A word of caution, though. The above studies suggest that taking too much vitamin D (more than 5,000 IU/day) may actually worsen athletic performance. So take the right amount, not all you can swallow. Take enough to keep your 25-hydroxyvitamin D levels around 50 ng/mL, year-round. Easier yet, regularly use the sun in the summer and a sunbed (once a week should be about right) in the winter—with care not to burn.

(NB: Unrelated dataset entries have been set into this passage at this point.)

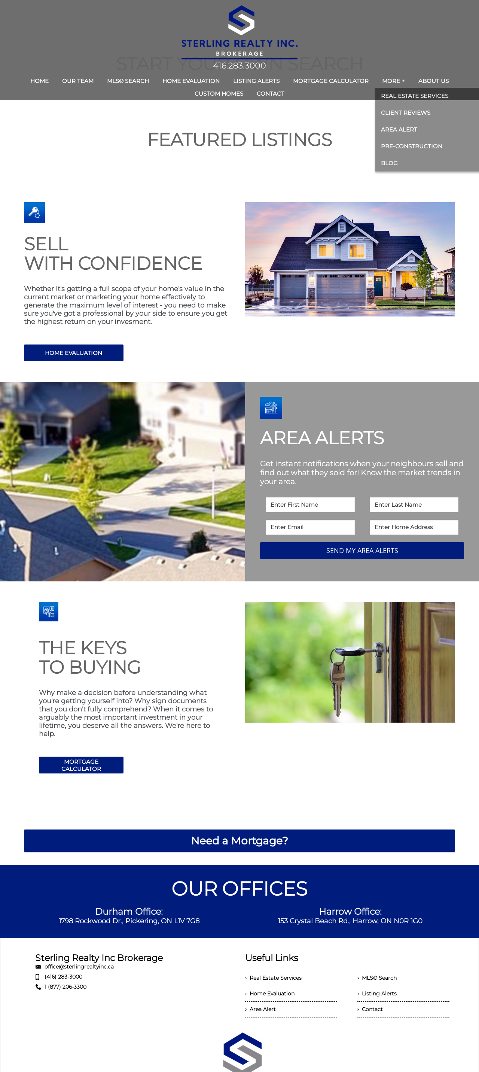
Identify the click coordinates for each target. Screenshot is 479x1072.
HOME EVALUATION (73, 352)
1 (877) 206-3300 (65, 986)
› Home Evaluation (270, 993)
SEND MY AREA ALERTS (362, 550)
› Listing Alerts (377, 993)
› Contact (370, 1009)
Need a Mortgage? (239, 840)
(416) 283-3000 (63, 976)
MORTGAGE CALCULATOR (81, 765)
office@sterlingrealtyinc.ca (79, 966)
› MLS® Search (377, 977)
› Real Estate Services (273, 977)
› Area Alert (260, 1009)
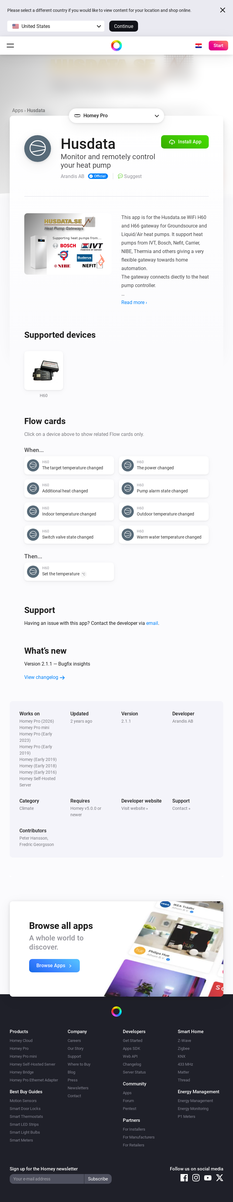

When you think about it, none of this should surprise anyone. Every bodybuilder knows that steroid hormones can improve athletic performance and they certainly increase muscle mass. Barry Bonds knows they increase timing and power. Activated vitamin D is as potent a steroid hormone as exists in the human body. However, unlike other steroids, levels of activated vitamin D in muscle and nerve tissue are primarily regulated by sun exposure. That’s right, the rate-limiting step for the autocrine function of activated vitamin D is under your control and depends on how much daily vitamin D you receive. It’s ironic that many athletes now avoid the sun. Organized baseball is even promoting sun avoidance and sunblocks. The ancient Greeks knew better; they had their elite athletes train on the beach and in the nude.

So the level of vitamin D (50 ng/mL) associated with peak athletic performance is the very same level that recent studies show also helps to prevent cancer, diabetes, hypertension, influenza, multiple sclerosis, major depression, cognitive decline, etc. But who cares about all that disease stuff old people get! We’re talking about important stuff here: speed, balance, reaction time, muscle mass and strength, squats, reps.